En el pasado, la tristeza era una estación que llegaba sin avisar. Hoy, en cambio, puede ser programada. El algoritmo, ese engranaje invisible que decide qué vemos en nuestras pantallas, no sólo nos ofrece canciones, bailes o retos virales: también nos sugiere emociones. Las del odio, los haters, son las más comunes y viralizadas, pero hay otras como las del dolor.

En TikTok, las lágrimas pueden ser tendencia. El duelo puede estar musicalizado. La angustia puede editarse en cámara lenta. Hay días en los que basta deslizar el dedo unas cuantas veces para que la pantalla nos sumerja en un océano de pérdidas, despedidas, confesiones nocturnas.

¿Qué tipo de sensibilidad estamos construyendo cuando dejamos que una máquina elija lo que nos conmueve?

Si TikTok fuera un canal de emociones, no sólo estaríamos inmersos en coreografías y challenges, sino también en sentimientos envueltos en breves fragmentos, diseñados para impactar con fuerza y desaparecer igual de rápido.

Casi como si al deslizar el dedo, el dolor pudiera volverse contenido: editado con precisión, musicalizado para emocionar, coreografiado para ser compartido.

Quizás ya no lloramos por lo que nos pasa, sino por lo que se nos muestra. ¿Y si esa tristeza que sentimos al ver un video no fue una casualidad, sino el resultado de una fórmula matemática que supo detectar nuestra vulnerabilidad?
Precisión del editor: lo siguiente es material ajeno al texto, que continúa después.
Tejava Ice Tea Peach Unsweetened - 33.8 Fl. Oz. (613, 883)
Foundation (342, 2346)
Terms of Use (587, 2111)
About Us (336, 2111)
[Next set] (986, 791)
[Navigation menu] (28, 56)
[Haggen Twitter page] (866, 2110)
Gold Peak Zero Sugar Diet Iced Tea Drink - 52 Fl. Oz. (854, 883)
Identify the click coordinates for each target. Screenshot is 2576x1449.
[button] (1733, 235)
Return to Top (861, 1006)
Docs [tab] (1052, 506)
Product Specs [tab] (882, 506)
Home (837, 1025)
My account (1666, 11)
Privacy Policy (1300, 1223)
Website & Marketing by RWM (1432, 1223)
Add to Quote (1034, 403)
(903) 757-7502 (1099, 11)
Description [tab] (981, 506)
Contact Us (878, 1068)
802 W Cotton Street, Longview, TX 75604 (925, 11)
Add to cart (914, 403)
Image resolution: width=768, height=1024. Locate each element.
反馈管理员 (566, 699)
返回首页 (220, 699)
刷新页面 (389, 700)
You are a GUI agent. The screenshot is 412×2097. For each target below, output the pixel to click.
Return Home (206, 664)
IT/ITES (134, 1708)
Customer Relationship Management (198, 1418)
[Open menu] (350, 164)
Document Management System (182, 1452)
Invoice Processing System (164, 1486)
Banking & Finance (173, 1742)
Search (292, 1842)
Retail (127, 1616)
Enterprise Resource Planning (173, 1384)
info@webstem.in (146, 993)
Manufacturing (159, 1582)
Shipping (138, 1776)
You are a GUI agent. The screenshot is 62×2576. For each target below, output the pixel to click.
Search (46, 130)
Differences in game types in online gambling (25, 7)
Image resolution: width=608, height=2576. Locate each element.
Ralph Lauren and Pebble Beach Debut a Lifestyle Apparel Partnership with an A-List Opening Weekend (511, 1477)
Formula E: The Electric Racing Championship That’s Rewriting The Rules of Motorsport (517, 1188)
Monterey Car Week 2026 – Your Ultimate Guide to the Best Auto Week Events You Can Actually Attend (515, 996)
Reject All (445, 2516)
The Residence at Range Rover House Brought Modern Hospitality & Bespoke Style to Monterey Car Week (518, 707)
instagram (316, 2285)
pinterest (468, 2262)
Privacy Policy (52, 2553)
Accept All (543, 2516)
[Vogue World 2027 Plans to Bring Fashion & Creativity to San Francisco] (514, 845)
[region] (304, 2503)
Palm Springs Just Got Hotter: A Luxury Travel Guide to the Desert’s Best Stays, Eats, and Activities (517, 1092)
El algoritmo podría estar funcionando como un curador emocional silencioso. No propone, impone. Nos conduce, sutilmente, hacia emociones que no elegimos. No sólo organiza nuestro tiempo: también parece modelar nuestras lágrimas. Como una corriente invisible que arrastra nuestras historias hasta volverlas irreconocibles.

En este nuevo relato, el dolor ya no se oculta: se exhibe. Pero no como catarsis, sino como pieza. Como una versión del sufrimiento que, para conmover, necesita ser creíble y también estéticamente eficaz.

Porque las lágrimas solas ya no bastan: hace falta la música justa. El encuadre preciso. La pausa dramática.

¿Dónde queda, entonces, la realidad de lo que se comunica?

Tal vez el dolor editado sea una nueva forma de expresión. La tristeza no duele tanto si se reproduce en loop con una canción suave de fondo. Llorar ya no es sólo una expresión íntima, sino también un contenido posible.

Tal vez quienes eligen compartir sus quiebres no busquen sólo la validación ajena, sino una manera de no sentirse tan solos. Quizás haya algo de consuelo en ver que otros también caen, en llorar al mismo ritmo que un desconocido bajo el hashtag de una canción triste. Y quizá eso también sea una forma de comunidad.

Frágil. Líquida. Una comunidad que se desvanece al siguiente video, cuando las mismas personas que ayer compartían su duelo, hoy reaparecen bailando otra vez.

En TikTok, ya no elegimos qué sentir: el algoritmo lo hace por nosotros, embalando nuestras emociones en relatos breves que nos arrastran sin pausa. ¿Qué queda de nosotros cuando ni siquiera lo que sentimos nos pertenece?